World’s smallest No SQL Database: Memory
The first item to go over with the World’s smallest No SQL database is how it uses memory. The codebase is really simple, which is pretty much the point, but can you think about the implications of the current codebase with regards to memory?
All the data is kept in a ConcurrentDictionary<string,byte>, and there is an unspoken assumption. Both keys and values are assumed to be small. What happens if that isn’t the case? Well, in .NET, you are going to get memory fragmentation pretty quickly. That means that on 32 bits, you are probably going to be able to store a lot less than the 2 GB of virtual memory that you get from the OS.
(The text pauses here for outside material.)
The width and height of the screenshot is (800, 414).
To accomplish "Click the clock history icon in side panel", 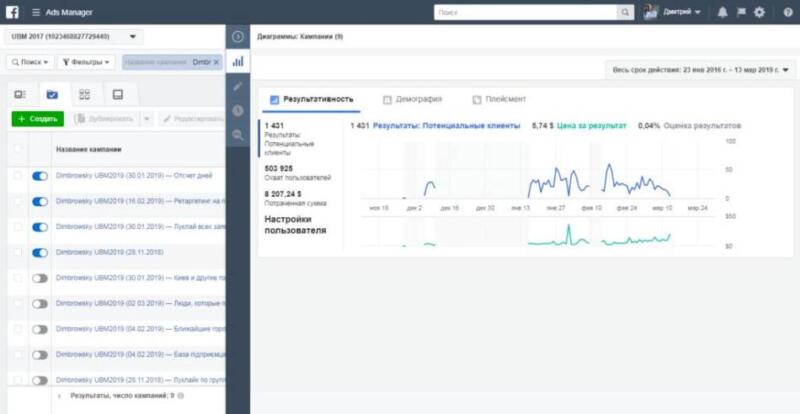I will 238,110.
We will ignore that as well and move to other aspects of the code. What about how the system actually work in production? There is a lot of work that goes into ensuring that the CPU will be able to access memory efficiently. In particular, most dbs uses some form of an in memory data structure that take advantage of the L1, L2, L3 cache of the CPU. Usually something like a B+Tree. How does the dictionary compare here?
For that matter, what happens when we grow really big? What about when we are paging? How would that work? Can we just go over the keys in the dictionary without having to page through the values as well?
I think that you get my drift by now. And this is literally just me throwing stuff off the top of my head. There are a lot of other things that we need to worry about. For example, if we implement the sensible notion of a buffer pool, we might actually have a buffer that was released by a write but is currently being sent to the client, so we can’t just use buffers, we have to use ref counting as well.